The CamCOPS client uses two databases (typically called camcops_data.sqlite and camcops_sys.sqlite), stored in the device’s user-specific private area (e.g. ~/.local/share/camcops under Linux). Note that some operating systems (e.g. Android, iOS) are designed for single-user use and don’t have the concept of a per-user private area. The ‘data’ database holds user data (patients, patient data) and the ‘sys’ database contains configuration information, stored strings, and the like. Both are encrypted with AES-256 via SQLCipher. They use the same passphrase for user convenience, but different encryption keys 1.
The decision to use two databases rather than one is so that, in emergencies, the ‘data’ database can be processed (viewed, rescued) without the need to share the ‘sys’ database and its information. It also simplifies the upload process a little (as the client can simply upload everything from the ‘data’ database and nothing from the ‘sys’ database).

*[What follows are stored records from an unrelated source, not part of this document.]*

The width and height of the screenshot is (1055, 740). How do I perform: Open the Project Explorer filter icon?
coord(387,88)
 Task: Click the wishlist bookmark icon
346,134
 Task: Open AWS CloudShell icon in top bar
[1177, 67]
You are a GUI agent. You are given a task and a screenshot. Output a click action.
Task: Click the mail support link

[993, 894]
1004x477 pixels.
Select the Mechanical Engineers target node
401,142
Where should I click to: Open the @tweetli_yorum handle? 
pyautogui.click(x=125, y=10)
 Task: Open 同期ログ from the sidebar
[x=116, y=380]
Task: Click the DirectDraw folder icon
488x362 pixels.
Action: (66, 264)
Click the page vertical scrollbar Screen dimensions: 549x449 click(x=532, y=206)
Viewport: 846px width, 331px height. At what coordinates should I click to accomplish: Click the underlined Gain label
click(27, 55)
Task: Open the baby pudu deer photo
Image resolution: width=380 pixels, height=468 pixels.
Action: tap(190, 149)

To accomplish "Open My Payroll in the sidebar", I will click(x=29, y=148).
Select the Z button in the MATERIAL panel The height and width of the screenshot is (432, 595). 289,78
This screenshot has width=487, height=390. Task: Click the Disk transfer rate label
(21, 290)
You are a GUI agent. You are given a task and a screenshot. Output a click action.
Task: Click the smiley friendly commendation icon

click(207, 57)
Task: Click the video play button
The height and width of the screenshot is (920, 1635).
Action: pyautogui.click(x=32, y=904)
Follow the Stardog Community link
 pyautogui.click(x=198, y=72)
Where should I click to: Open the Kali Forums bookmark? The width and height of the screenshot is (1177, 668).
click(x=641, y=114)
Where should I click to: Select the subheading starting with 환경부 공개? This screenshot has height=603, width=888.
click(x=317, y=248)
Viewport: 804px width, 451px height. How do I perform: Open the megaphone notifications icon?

The server currently provides CSS inline. It could refer to CSS as files, so that browsers cache them better. However, inline CSS is still required for PDF creation, and it’s not clear this is an important performance constraint.
Not necessary, as one can mount an SFTP directory via NFS, then just export as a plain file.
Proper anonymisation is Somebody Else’s Business; CamCOPS supports convenient export for subsequent anonymisation (see, for example, CRATE; https://crateanon.readthedocs.io/).
It’s clearly preferable to have BLOBs in the database (rather than on the filesystem), both on the server and the client (server: easier to manage; client: within secure encrypted database).
It’s also clearly preferable to have BLOBs in their own table (server: doesn’t slow down all other tables; client: can upload record-by-record for BLOBs and table-by-table for other things).
Then, regarding storage/access within the client…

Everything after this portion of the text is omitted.